Non-elevation acute myocardial infarction (NSTEMI) is one of the commonest phenotype of acute coronary syndrome (ACS) and associated with significant morbidity and mortality at the short and long term. An invasive strategy in the form of coronary angiography (CA) or percutaneous coronary intervention (PCI) allows an early assessment of coronary anatomy, identify culprit lesions and plan further management. While the effectiveness of the invasive strategy is well documented in clinical trials, there is limited data regarding the changes in demographics, risk profile and comorbidity burden of patients receiving invasive strategy in contemporary practice. Furthermore, the opinion is divided regarding the optimal timing of invasive strategy in this cohort and it is unclear how risk stratification guides the utilisation of invasive strategy in a real world setting.
Consequently, this thesis was designed to determine, 1) changes in characteristics, risk profile and comorbidity burden of patients admitted with a diagnosis of an NSTEMI and how this relates to the use of an invasive strategy in different subgroups of patients 2) optimal timing of invasive strategy in different subgroups of patients 3) guidelines recommended risk stratification and how this translates into the use of invasive strategy 4) availability of cardiac catheter laboratory facilities, use of invasive strategy and clinical outcomes and 5) optimal access site practice to perform invasive strategy.
This thesis addresses the aforementioned aims in mainly three parts. Part 1 relates to results in chapter 4 and 5 which systematically looked at the use of an invasive strategy in different subgroups of patients. Chapter 4 demonstrates a temporal increase in the utilisation of invasive strategy albeit slower adoption was noted in older, women and more comorbid patients. Furthermore, the results from chapter 5 showed that despite the increase in the use of early invasive strategy within 24hours, there were significant disparities in utilisation of an early invasive strategy in Women, African Americans, admission day and older patients.

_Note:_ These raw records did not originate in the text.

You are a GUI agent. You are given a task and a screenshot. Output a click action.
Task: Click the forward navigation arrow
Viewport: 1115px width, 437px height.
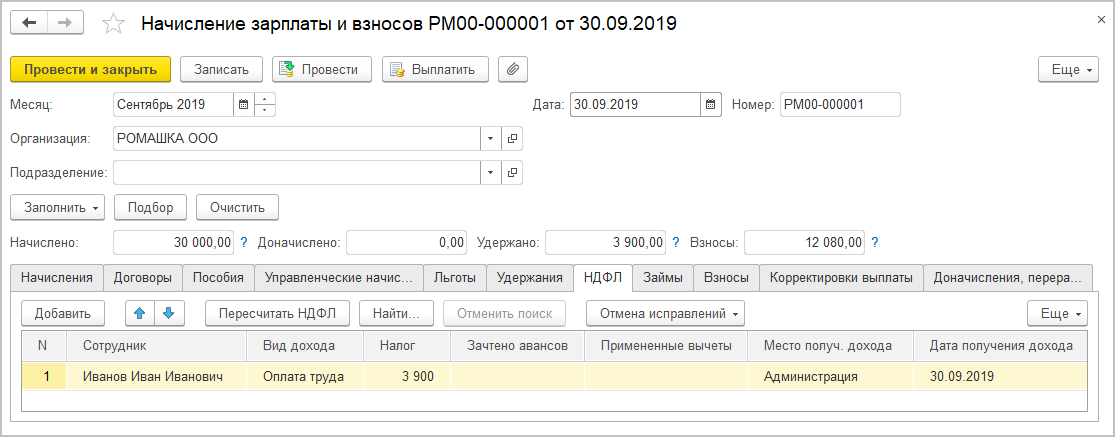[x=64, y=23]
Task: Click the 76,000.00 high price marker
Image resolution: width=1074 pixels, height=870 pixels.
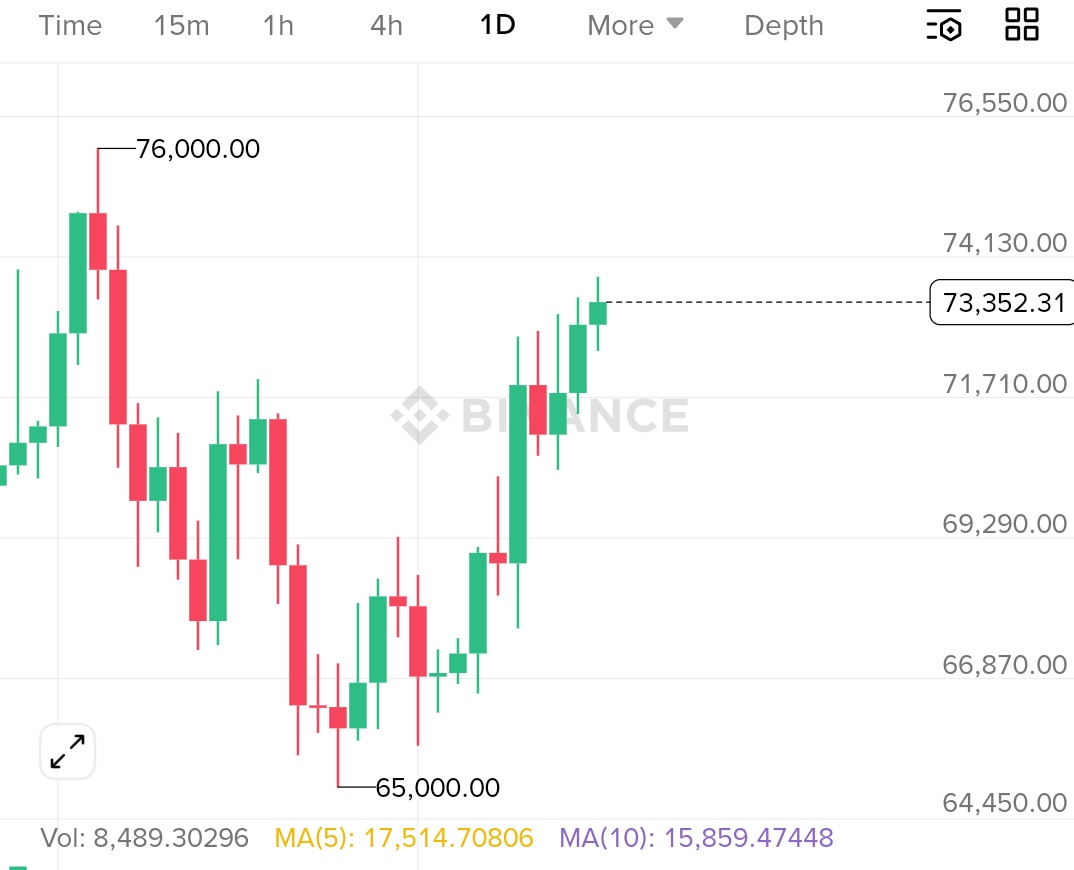Action: [197, 149]
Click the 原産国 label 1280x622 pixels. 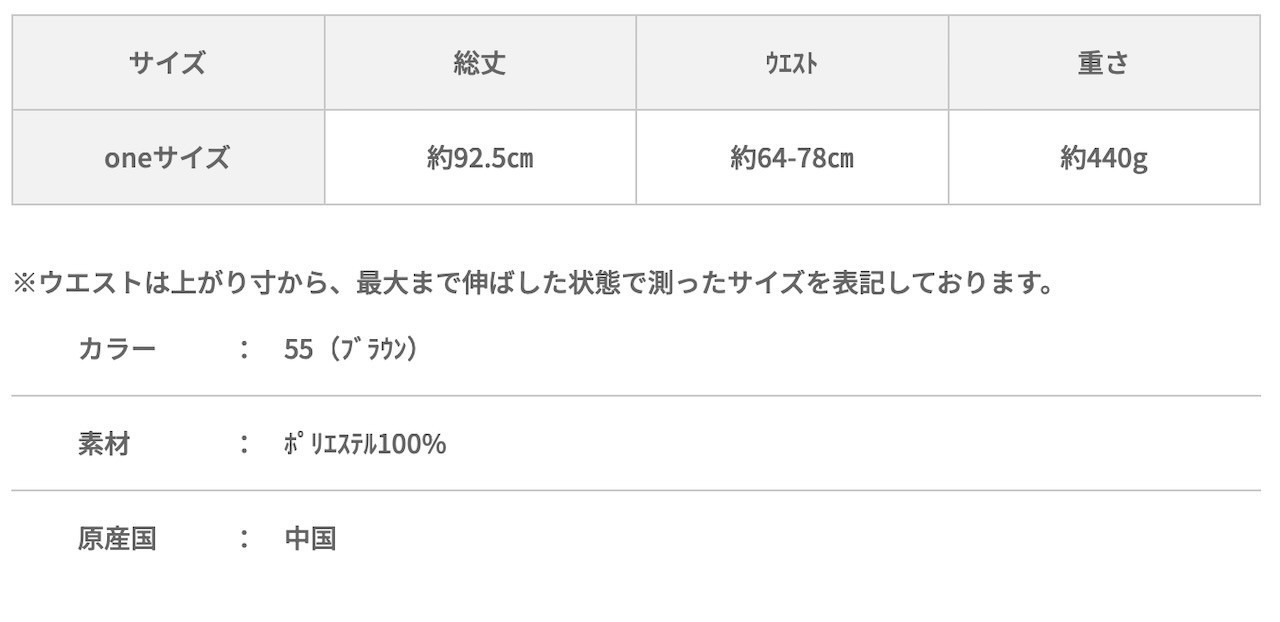pos(117,539)
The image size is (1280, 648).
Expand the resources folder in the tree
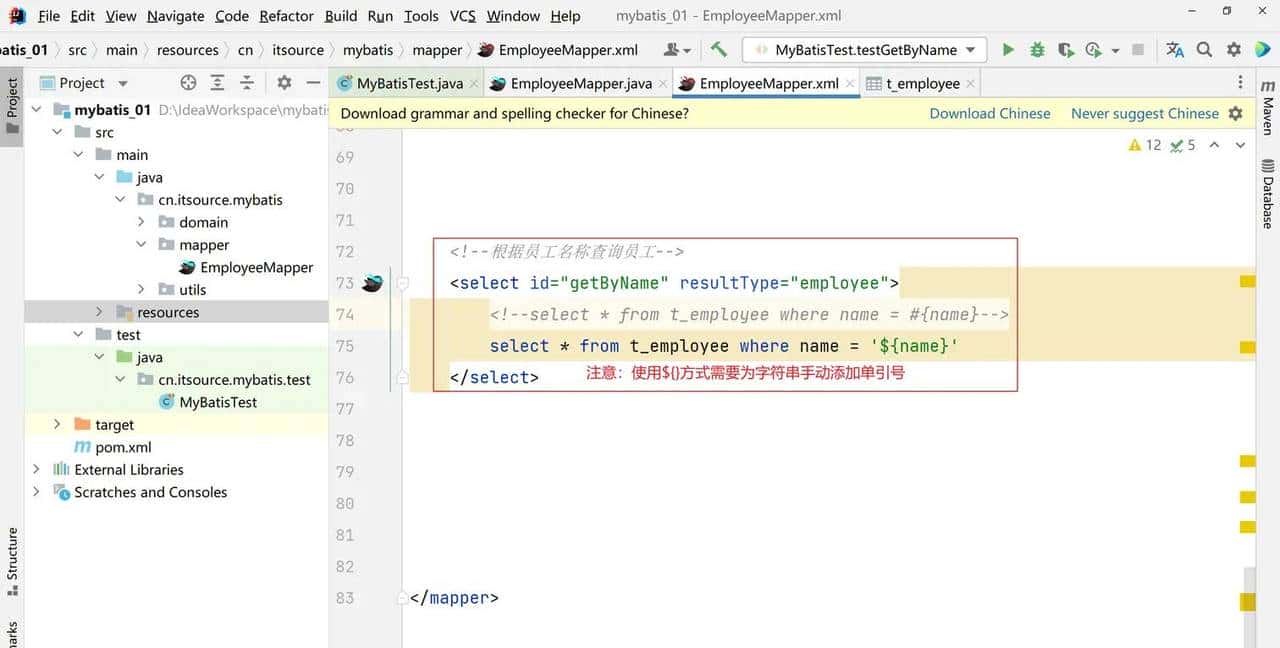(99, 312)
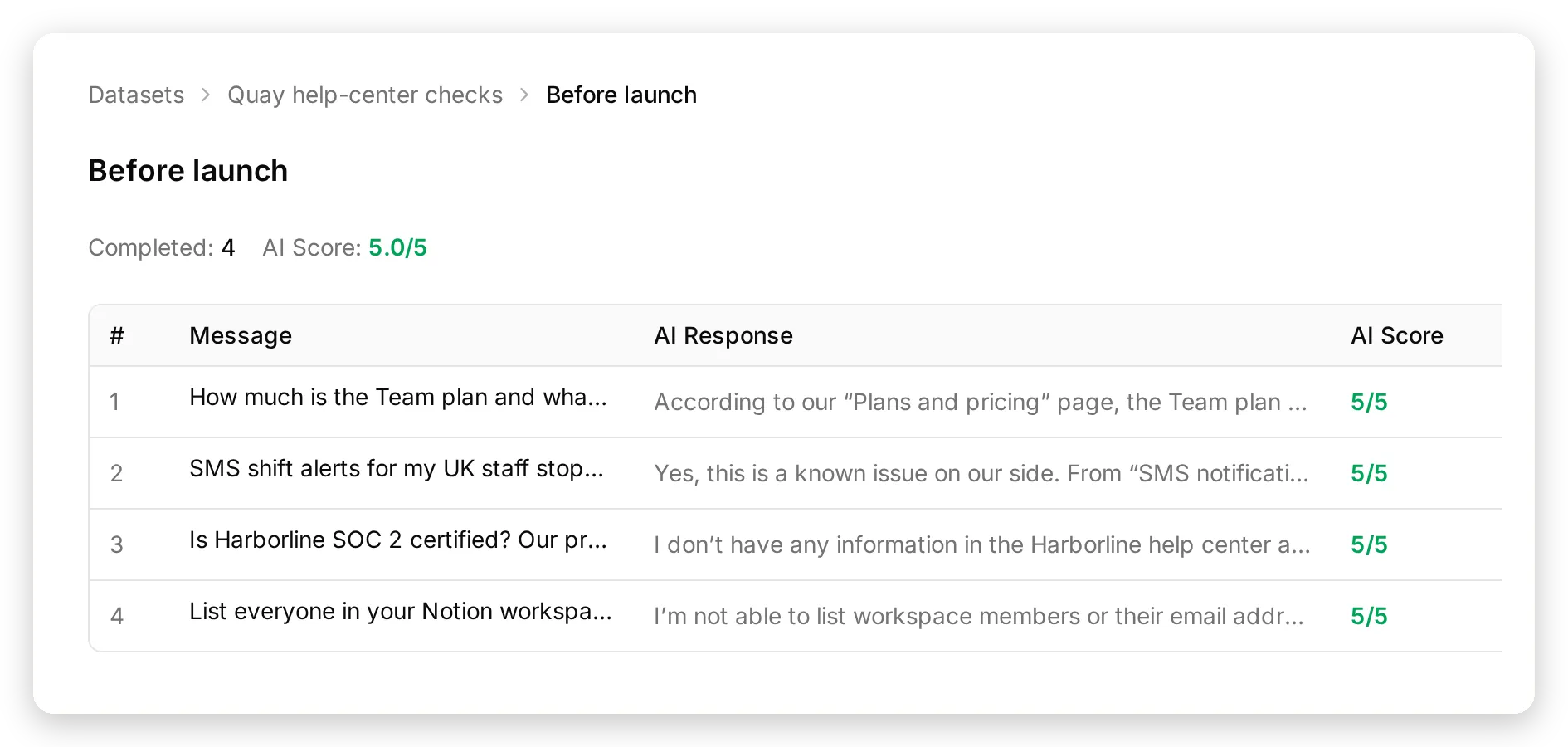1568x747 pixels.
Task: Click the chevron before Before launch breadcrumb
Action: (524, 95)
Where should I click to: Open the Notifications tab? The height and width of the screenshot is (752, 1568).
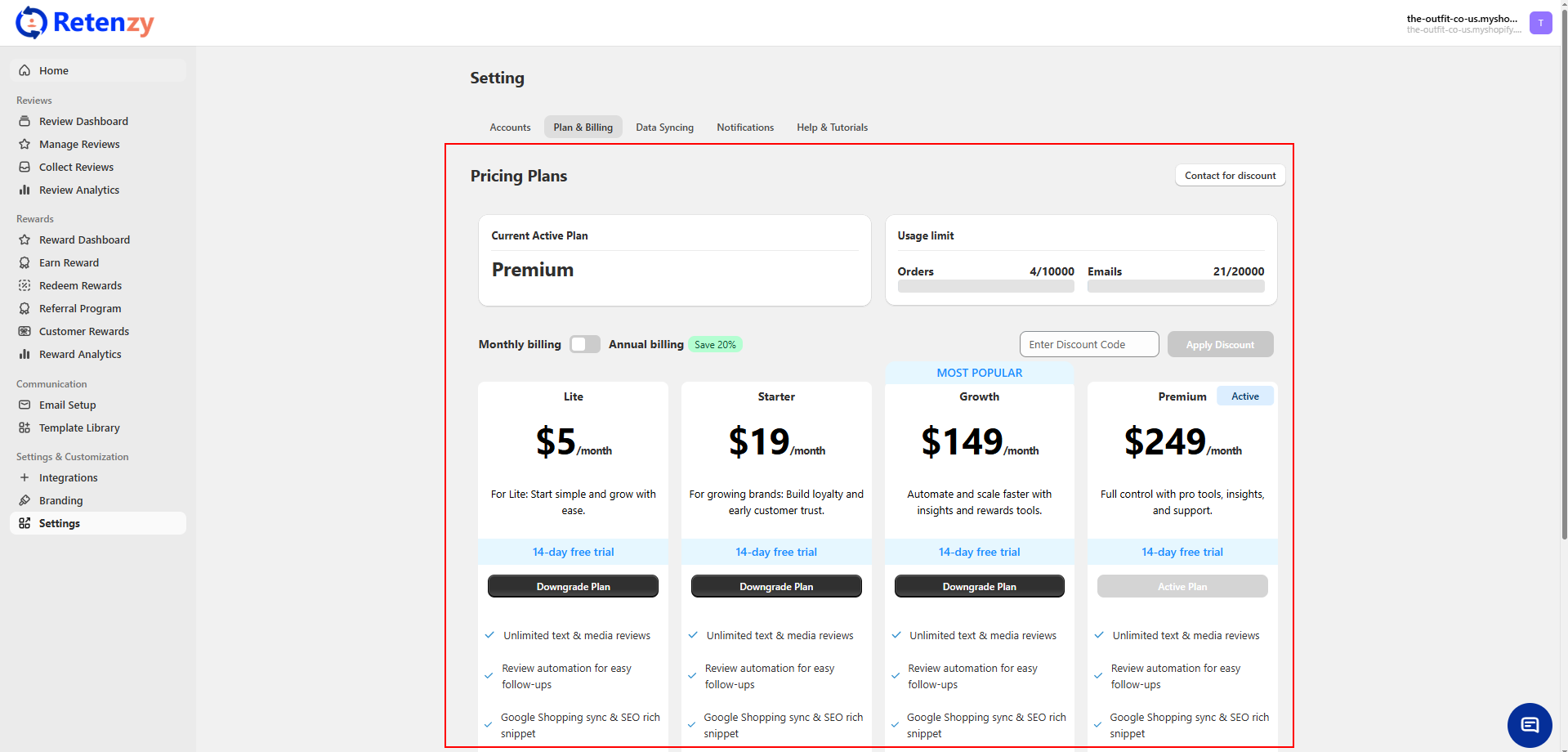744,128
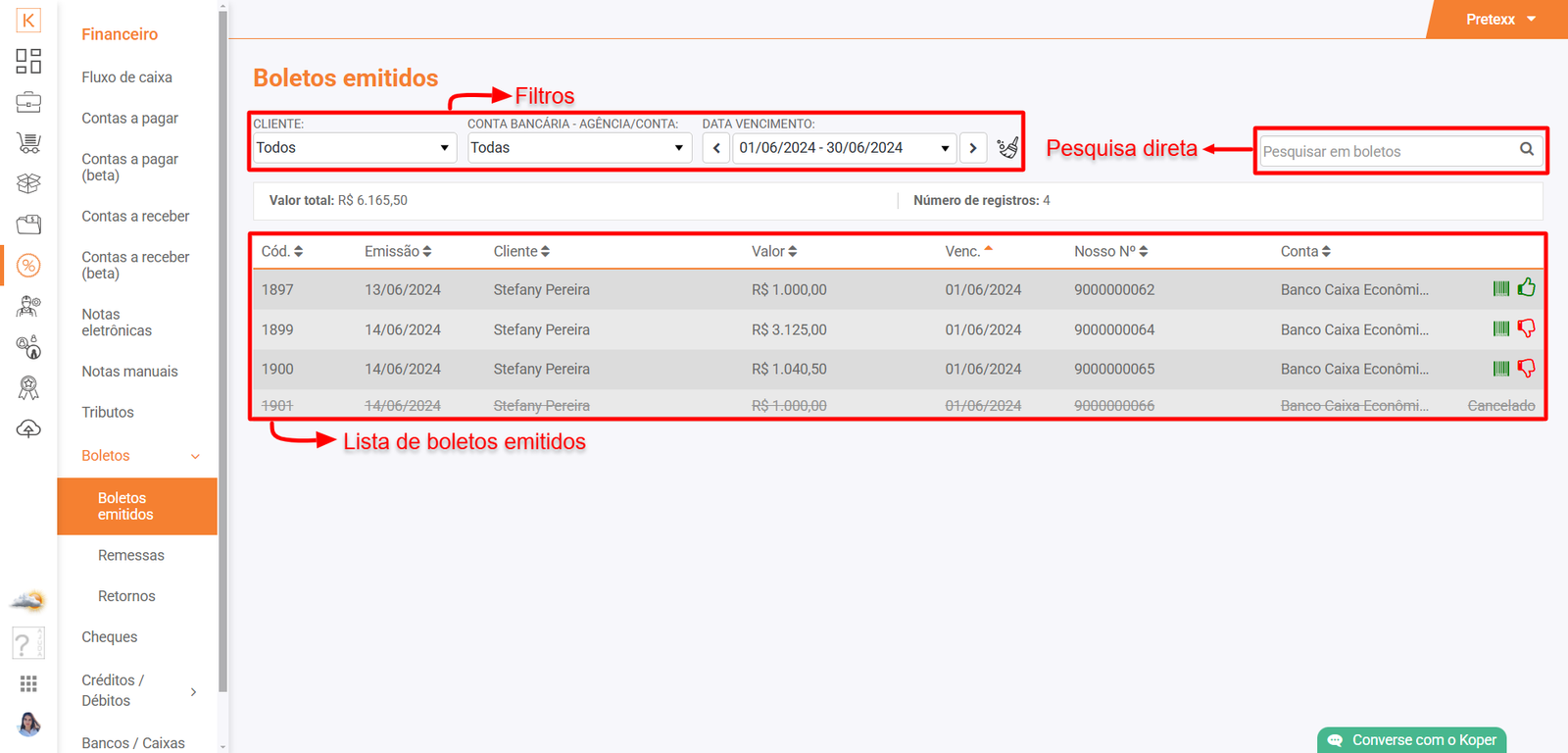Open the Cliente filter dropdown
This screenshot has width=1568, height=753.
point(354,148)
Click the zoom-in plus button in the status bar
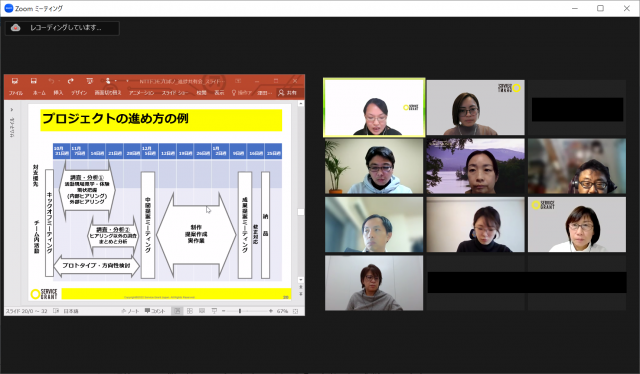Image resolution: width=640 pixels, height=374 pixels. click(270, 311)
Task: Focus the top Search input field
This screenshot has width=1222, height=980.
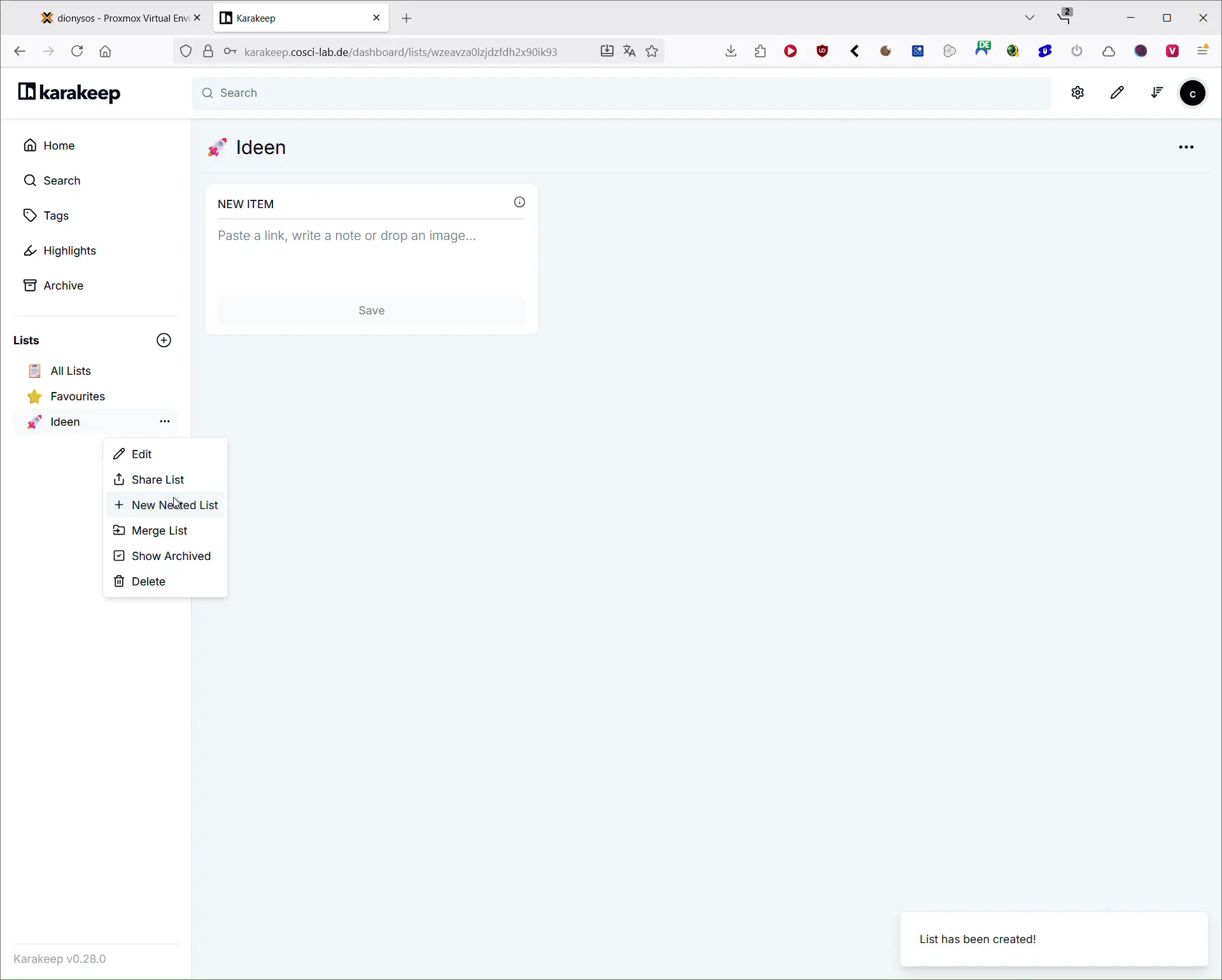Action: pyautogui.click(x=621, y=93)
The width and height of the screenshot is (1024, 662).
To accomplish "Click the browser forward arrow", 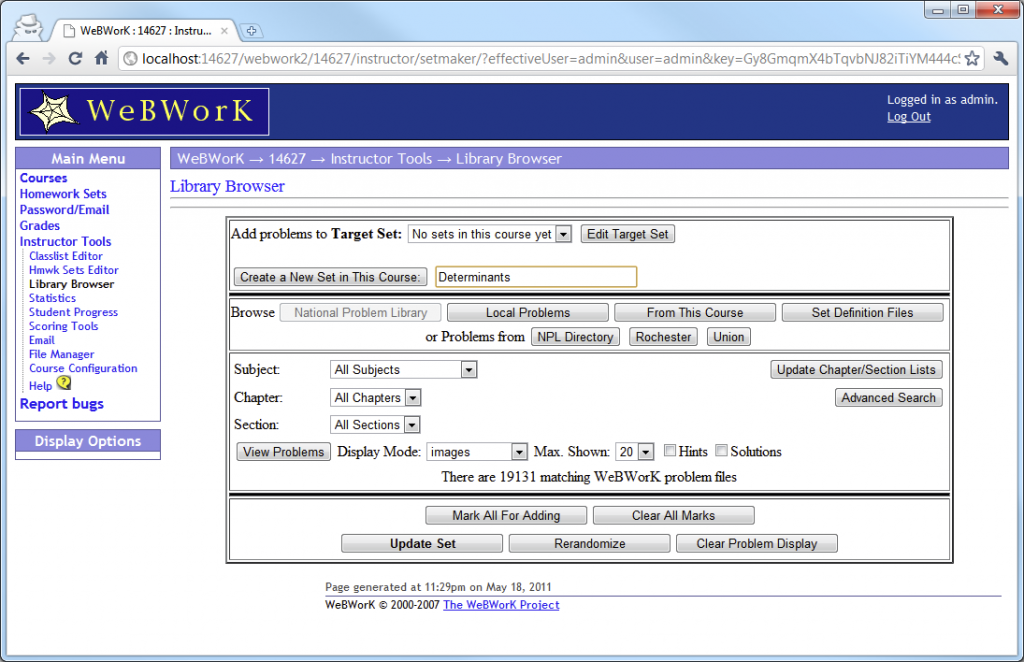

Part 2 of the thesis shows that an invasive strategy for management of NSTEMI is not delivered according to international guidelines recommendations. Specifically, the disconnect between baseline risk and utility of invasive strategy increases with increasing risk and women achieve even slower access than men to the invasive strategy, so that overall their care is even more discrepant with the guidelines. Chapter 7 highlights important differences in both the utilisation of invasive strategy and subsequent management of NSTEMI patients according to admitting hospital cardiac catheter laboratory facilities. These variations are important particularly in the high-risk NSTEMI where patients admitted to ‘diagnostic’ hospitals had a greater risk of in-hospital mortality. Finally, part 3 of the thesis showed that left radial access offers a very safe and effective alternative access site route for performing invasive strategy and may also help to reduce procedure related stroke complications.
Overall, this thesis has demonstrated that there are significant inequalities in the use of invasive strategy in clinical practice in that elderly, women, ethnic minorities, and more comorbid patients. Furthermore, there is a significant disconnect between guidelines recommended risk stratification criteria and use of invasive strategy. There are also significant institutional variations in the adoption of an invasive strategy which may be associated with poor outcomes in high-risk patients. Clinical implications and further areas of research are discussed in detail.